◆ Activity
Give again, word for word, every line below from the one that has "707x493 pixels." through the one that has "Given: Close the Lapp's Quay property popup", both included, and no others.

◆ Data extract
========
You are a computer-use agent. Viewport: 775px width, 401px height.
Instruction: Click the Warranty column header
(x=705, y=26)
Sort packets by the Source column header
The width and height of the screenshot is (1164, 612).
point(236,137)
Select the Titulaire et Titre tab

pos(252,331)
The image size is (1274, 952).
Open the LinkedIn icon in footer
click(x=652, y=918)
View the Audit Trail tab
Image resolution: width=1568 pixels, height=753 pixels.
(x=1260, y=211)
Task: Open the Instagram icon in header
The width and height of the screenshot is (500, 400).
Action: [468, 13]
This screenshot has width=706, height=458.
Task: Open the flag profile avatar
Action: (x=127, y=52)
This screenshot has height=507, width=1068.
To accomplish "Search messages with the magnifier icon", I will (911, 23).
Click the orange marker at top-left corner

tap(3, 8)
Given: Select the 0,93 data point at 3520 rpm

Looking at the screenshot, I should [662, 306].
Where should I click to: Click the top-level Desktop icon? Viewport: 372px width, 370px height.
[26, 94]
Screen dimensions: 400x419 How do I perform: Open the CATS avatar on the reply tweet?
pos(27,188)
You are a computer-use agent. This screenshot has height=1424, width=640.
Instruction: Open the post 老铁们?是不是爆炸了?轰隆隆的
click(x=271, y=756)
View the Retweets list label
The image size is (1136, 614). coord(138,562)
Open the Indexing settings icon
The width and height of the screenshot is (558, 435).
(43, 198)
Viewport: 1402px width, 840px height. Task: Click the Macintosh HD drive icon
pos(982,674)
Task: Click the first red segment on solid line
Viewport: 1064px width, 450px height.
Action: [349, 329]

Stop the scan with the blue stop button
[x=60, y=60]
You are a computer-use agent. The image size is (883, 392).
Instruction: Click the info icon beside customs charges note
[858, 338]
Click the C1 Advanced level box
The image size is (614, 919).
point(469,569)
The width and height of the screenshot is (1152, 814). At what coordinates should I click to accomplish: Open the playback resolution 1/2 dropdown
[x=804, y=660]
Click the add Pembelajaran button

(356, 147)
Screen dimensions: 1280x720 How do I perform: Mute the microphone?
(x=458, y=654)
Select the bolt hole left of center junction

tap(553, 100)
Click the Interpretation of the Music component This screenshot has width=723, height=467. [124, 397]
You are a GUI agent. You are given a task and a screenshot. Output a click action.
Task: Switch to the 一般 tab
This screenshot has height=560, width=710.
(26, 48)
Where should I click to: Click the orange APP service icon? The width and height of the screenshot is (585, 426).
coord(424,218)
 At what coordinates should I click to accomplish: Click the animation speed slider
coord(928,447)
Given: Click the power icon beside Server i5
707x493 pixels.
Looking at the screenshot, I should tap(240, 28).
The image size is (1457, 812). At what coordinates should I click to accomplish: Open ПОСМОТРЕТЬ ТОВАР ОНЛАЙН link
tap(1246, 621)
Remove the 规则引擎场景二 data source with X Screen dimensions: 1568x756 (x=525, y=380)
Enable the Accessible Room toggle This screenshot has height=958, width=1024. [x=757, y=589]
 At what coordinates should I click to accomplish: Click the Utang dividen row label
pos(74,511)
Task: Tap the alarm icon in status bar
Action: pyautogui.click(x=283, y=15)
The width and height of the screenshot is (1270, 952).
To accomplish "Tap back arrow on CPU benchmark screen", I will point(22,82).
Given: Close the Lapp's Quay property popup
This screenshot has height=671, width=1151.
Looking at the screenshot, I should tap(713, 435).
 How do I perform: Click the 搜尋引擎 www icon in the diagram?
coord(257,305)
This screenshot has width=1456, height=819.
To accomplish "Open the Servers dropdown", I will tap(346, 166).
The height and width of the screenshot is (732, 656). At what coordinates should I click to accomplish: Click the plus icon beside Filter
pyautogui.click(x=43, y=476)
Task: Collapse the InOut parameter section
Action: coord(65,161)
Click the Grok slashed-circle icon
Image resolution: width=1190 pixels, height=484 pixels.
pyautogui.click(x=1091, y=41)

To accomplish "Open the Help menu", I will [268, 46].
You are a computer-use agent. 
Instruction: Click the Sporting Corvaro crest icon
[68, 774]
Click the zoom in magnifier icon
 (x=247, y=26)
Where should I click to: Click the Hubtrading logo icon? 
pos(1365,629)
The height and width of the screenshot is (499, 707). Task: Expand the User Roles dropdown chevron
========
◆ Your solution
707x493 pixels.
Looking at the screenshot, I should tap(240, 28).
The image size is (1457, 812). At what coordinates should I click to accomplish: Open ПОСМОТРЕТЬ ТОВАР ОНЛАЙН link
tap(1246, 621)
Remove the 规则引擎场景二 data source with X Screen dimensions: 1568x756 (x=525, y=380)
Enable the Accessible Room toggle This screenshot has height=958, width=1024. [x=757, y=589]
 At what coordinates should I click to accomplish: Click the Utang dividen row label
pos(74,511)
Task: Tap the alarm icon in status bar
Action: pyautogui.click(x=283, y=15)
The width and height of the screenshot is (1270, 952).
To accomplish "Tap back arrow on CPU benchmark screen", I will point(22,82).
Given: Close the Lapp's Quay property popup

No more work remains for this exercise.